Sunday morning, Pebble Beach: Tour d’Elegance 2018
Every year, on the Thursday, Monterey Car Week edges towards its climax, with the now traditional Pebble Beach Tour d’Elegance. This event was established around a decade ago, when the organizers decided to introduce a tour for the cars entered in the Concours d’Elegance that takes place the following Sunday. Their intention was to prevent the cars from being seen simply as “trailer queens”. What is more, to encourage the entrants to take part in the tour, which is about 65 miles long, the Concours organizers determined that the cars capable of finishing it should receive some extra points in the judging phase. An excuse enough to convince almost all the entrants to sign up for the event, and have the pleasure of driving their classic cars in a wonderful setting. From the onlookers’ perspective, the Tour offers amazing benefits: first of all, it is an opportunity to see the cars traveling on open roads, which is a highly unusual experience, considering the characteristics, conditions and value of the entrants, and second, attendance is completely free of charge. As always, the most popular, and packed, vantage points were along Highway 1, now reopened following the closure, for a couple of years, of the stretch leading to Big Sur, and in Carmel by-the-Sea, where the cars park on the main road for the traditional lunch stop.
The start of Tour d’Elegance 2018
The Tour starts from the Pebble Beach Equestrian Center, with the green flag giving the “go” to the first of the group of cars at 9 a.m.

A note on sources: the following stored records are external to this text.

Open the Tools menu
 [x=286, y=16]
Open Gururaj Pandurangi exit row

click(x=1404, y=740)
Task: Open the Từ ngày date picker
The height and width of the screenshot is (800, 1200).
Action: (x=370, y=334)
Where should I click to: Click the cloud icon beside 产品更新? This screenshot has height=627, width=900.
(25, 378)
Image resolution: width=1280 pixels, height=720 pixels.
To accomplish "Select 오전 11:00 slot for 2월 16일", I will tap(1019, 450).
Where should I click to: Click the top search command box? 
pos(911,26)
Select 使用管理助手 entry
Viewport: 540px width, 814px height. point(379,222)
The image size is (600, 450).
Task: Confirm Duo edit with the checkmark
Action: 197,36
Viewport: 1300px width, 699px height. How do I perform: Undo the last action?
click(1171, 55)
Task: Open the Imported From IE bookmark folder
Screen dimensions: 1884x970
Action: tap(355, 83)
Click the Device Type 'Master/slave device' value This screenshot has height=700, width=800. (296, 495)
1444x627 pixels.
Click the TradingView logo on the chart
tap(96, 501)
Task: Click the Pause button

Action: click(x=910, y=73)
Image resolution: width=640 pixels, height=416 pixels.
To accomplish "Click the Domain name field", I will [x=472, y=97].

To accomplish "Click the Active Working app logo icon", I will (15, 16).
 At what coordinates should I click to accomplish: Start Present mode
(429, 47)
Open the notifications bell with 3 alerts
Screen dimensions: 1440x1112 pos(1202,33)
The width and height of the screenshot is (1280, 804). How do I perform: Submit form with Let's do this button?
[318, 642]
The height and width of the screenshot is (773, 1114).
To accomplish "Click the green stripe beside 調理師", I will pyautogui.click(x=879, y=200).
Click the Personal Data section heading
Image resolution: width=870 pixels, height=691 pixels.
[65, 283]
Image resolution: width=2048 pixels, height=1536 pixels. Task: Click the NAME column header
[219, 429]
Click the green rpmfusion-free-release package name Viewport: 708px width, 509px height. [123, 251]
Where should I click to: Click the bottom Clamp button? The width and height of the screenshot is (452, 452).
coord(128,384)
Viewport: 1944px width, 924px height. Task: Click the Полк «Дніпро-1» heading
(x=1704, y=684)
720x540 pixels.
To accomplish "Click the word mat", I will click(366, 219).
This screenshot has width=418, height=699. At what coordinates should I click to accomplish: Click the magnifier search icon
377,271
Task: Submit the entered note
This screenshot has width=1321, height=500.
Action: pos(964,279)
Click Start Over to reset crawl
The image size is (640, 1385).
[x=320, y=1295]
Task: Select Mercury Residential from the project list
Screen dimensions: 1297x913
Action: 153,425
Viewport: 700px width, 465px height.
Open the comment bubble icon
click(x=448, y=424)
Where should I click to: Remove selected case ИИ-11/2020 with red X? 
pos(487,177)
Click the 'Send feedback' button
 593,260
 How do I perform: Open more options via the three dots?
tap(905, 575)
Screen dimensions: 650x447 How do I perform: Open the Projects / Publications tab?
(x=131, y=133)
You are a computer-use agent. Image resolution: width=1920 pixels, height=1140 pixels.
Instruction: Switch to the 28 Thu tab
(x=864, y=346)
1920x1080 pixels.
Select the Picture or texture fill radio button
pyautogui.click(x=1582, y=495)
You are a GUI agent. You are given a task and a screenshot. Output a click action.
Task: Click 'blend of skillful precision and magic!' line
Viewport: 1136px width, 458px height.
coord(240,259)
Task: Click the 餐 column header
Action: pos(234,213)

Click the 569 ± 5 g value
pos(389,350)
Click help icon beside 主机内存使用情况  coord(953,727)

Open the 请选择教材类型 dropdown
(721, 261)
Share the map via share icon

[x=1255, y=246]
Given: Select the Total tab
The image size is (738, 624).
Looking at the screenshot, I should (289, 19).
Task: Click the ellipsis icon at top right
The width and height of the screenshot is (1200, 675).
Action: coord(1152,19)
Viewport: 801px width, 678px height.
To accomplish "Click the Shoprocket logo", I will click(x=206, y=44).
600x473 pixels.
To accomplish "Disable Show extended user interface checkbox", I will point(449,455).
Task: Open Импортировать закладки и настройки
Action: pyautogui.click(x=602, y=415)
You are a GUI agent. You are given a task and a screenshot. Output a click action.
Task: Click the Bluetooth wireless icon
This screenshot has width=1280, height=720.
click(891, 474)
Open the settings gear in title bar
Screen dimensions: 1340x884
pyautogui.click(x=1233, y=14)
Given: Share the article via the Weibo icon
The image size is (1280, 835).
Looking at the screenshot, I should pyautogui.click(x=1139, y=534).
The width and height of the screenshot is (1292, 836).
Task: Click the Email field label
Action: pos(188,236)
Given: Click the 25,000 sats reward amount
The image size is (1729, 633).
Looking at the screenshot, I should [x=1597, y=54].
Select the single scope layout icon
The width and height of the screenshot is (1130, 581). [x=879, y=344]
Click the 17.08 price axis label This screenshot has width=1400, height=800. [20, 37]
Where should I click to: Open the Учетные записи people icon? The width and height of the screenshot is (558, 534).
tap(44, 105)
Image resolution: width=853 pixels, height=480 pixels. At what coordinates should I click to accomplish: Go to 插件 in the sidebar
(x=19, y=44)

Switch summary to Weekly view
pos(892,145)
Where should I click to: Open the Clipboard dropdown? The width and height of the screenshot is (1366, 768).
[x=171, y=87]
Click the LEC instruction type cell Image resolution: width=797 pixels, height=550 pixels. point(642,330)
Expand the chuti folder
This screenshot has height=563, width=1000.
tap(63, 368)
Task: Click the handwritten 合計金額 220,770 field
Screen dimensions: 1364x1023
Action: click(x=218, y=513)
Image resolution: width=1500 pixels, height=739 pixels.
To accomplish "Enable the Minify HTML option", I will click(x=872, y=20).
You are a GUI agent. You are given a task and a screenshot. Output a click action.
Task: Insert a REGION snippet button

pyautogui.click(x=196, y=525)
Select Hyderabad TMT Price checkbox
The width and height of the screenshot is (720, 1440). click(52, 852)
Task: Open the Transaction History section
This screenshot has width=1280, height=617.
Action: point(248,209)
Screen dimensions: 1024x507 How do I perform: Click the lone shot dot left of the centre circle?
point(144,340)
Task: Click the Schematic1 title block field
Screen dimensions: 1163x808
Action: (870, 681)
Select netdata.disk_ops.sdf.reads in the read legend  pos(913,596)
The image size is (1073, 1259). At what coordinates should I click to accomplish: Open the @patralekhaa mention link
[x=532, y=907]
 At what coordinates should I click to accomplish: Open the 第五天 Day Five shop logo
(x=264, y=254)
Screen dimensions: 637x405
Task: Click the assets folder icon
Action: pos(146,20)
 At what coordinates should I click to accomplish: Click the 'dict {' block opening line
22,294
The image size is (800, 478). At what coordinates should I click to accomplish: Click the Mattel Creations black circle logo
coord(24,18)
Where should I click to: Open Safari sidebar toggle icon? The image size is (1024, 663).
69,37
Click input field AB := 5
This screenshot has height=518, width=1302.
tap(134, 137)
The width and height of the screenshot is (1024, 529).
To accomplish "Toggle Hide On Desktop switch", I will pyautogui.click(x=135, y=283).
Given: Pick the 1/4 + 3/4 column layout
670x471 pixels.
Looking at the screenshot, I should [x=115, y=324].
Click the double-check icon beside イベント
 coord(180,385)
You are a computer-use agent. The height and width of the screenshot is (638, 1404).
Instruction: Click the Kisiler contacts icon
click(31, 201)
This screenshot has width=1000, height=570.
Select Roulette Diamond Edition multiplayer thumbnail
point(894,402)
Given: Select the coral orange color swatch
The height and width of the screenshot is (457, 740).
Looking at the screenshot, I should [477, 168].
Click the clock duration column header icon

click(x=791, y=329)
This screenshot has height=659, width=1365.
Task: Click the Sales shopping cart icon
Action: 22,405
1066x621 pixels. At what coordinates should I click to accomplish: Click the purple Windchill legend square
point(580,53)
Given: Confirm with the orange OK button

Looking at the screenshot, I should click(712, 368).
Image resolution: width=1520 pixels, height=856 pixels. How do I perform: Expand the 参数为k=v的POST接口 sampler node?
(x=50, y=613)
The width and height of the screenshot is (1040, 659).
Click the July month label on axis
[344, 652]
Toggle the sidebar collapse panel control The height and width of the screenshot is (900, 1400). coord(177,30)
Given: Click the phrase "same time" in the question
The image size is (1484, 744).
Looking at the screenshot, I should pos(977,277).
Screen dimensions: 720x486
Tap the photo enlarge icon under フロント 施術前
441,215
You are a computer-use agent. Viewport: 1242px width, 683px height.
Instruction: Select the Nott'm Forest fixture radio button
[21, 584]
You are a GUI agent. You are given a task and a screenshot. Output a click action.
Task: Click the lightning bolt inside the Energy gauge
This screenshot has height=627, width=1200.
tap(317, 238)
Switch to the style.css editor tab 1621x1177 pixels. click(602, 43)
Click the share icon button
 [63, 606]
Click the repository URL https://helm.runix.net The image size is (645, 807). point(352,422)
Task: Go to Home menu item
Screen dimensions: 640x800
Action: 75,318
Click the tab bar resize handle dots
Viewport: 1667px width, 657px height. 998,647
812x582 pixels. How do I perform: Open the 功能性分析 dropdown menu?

If 9.a.m. doesn’t sound that early in the morning, it is worth remembering that there is no fixed starting line-up; instead, the cars set off in the order in which they arrive at the start. This is why, even though, officially, the entrants can access the “starting grid” from 7 a.m. onwards, most of them, particularly the ones with sportier cars, tend to arrive well before that in order to be sure of being positioned ahead of some of the slower types, such as the pre-war or brass era cars, which are impossible to overtake on many of the hill climbs in the early parts of the Tour. Added to this, there is another very good reason for making the effort to be at the start early on.
At this time in the morning, it is easy to encounter owners who, still fresh and relaxed, are willing to spend some minutes chatting about their cars. Some of the judges, albeit in an entirely informal capacity, tend to be around too, wanting to use the time to have a first look at the cars they will officially be called upon to judge on the Sunday. Furthermore, as Concours Chairman Sandra Button points out, the early part of the Tour day offers some particularly special moments: “Quite a few of the owners don’t get to see their finished cars until just before the start, and these first meetings can often be very touching.” Indeed, restorers seem to love cutting it fine, and it is not unusual for them to be finishing cars just hours, if not minutes, before loading them onto the truck, ready to make the trip to Pebble. For this reason, some owners don’t get to see their “baby” until it is unloaded from the truck at Pebble!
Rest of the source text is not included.